Ce qui m'inquiète le plus est le manque de réactivité de Sage sur ce point. D'ailleurs un journaliste lui a posé la question lors de la conf, suite au succès du 4-4-1 à Rennes. Il a répondu qu'il n'y avait aucune raison de quitter le 5-2-3 puisque de toute façon, même en prépa, aucun autre système n'a été testé, ni même en séances quotidiennes. A l'écouter, c'est 5-2-3 toute l'année. Pourtant, nous n'avons jamais subi si peu de tirs qu'à Rennes, à 10 en 4-4-1, alors qu'on enfile les tirs adverses comme des perles en 5-2-3 depuis le début de saison, même dans les matchs gagnés.
2- Le défi physique
Auxerre était plus athlétique que nous, et chaque duel a tourné rapidement à l'avantage des auxerrois. L'arbitre n'a pas aidé, sifflant des fautes mineures pour parfois laisser jouer des fautes grossières, mais l'adversaire du jour a favorablement remporté beaucoup de ballon joué au contact, que ce soit un coup d'épaule, une protection de balle ou le petit jeu. Faire jouer des Thauvin, Said, Thomasson ou Aguilar contre des joueurs physiques semblent avoir ses limites. Statistiquement, Baidoo est celui qui s'en est sorti le mieux. Sangaré a lui trouvé ses limites sur ce match, et sûrement ses axes de progressions.
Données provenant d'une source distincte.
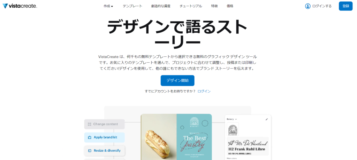Follow the ログイン link below the button
Screen dimensions: 357x160
point(204,91)

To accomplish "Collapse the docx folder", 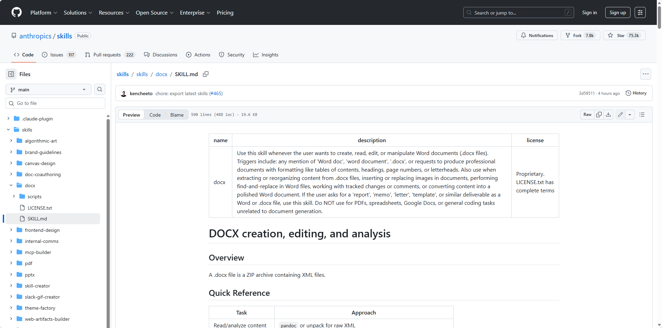I will point(11,185).
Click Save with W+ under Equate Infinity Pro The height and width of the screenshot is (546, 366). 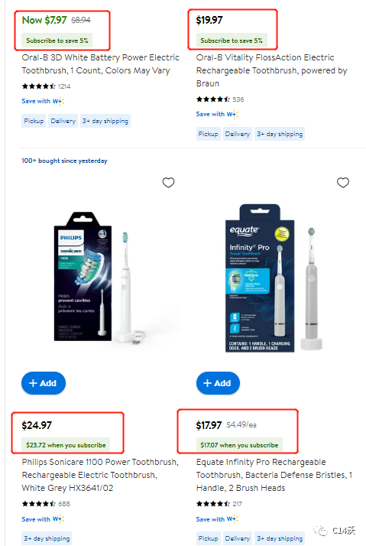[x=217, y=519]
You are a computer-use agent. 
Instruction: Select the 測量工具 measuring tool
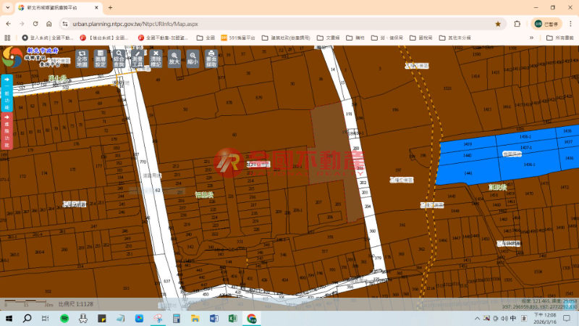[x=137, y=58]
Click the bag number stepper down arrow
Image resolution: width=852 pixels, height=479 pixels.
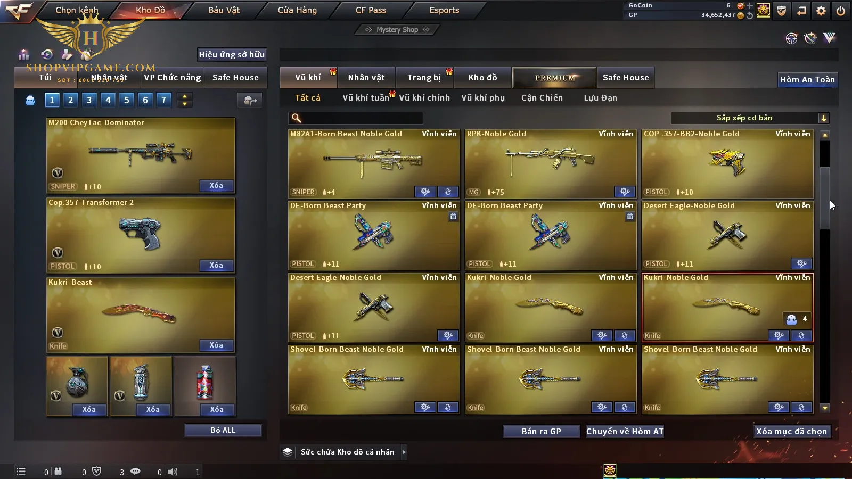[185, 104]
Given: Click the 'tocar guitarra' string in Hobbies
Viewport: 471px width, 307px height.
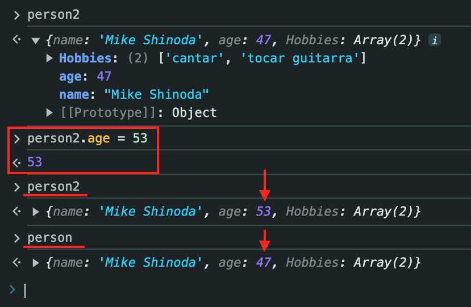Looking at the screenshot, I should pyautogui.click(x=306, y=58).
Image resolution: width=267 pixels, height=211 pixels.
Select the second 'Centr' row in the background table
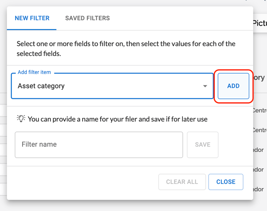tap(260, 130)
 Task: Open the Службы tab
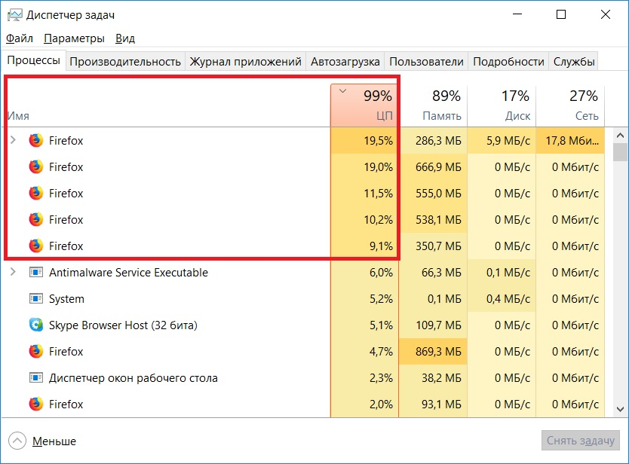574,62
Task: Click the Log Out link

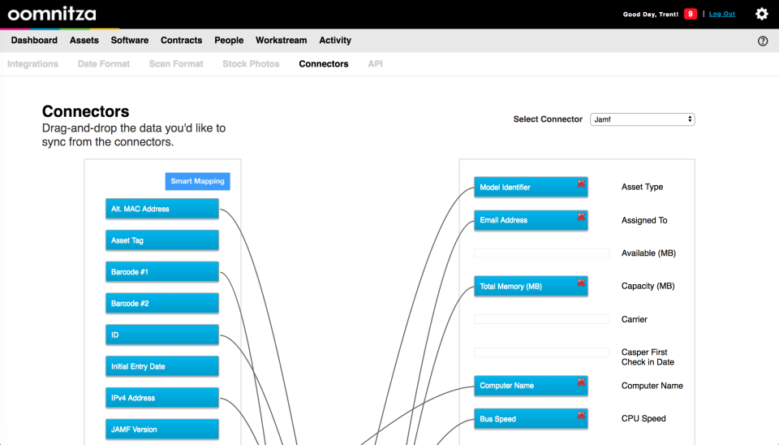Action: [721, 14]
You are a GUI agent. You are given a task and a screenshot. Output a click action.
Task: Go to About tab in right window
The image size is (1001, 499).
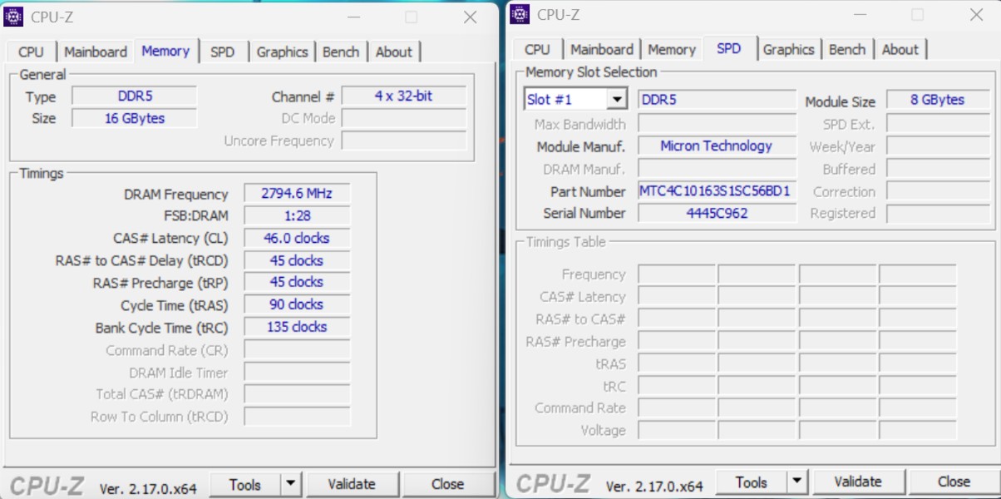pos(900,50)

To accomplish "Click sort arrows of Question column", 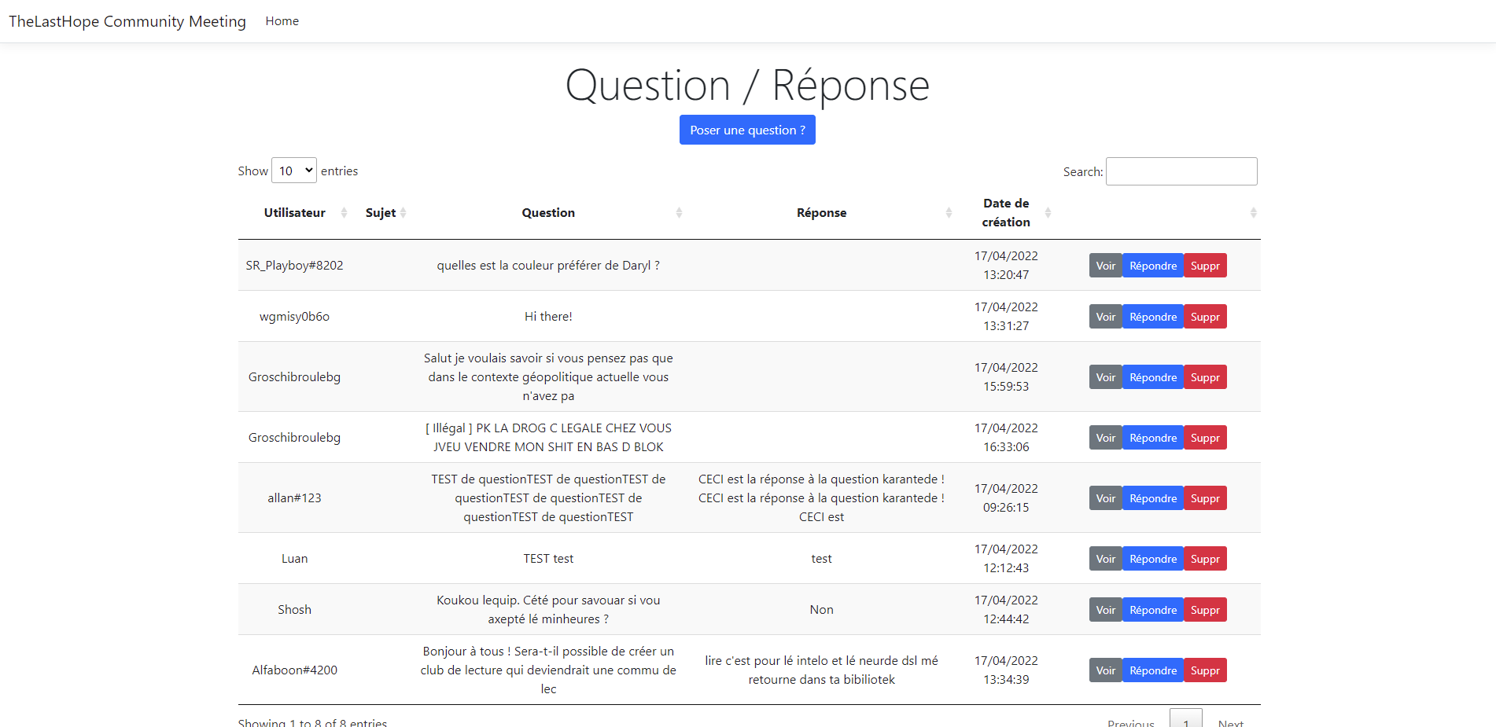I will 679,213.
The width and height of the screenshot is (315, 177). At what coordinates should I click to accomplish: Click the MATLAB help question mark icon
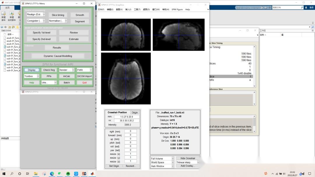(266, 8)
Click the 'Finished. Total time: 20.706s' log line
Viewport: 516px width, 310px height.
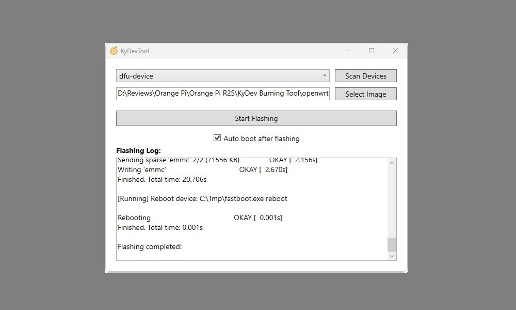coord(162,179)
Important aussi, la domination d'Auxerre dans le jeu aérien, avec un nombre incalculable de ballons perdus dans les airs. Un peu ironique avec l'entrée de Sima, mais avant ça, c'était une guerre avions contre fantassins. Et ce n'est pas qu'une question de détente, mais aussi de science du timing et du placement. Sima et Sotoca ont beaucoup à transmettre aux autres sur ce point précis.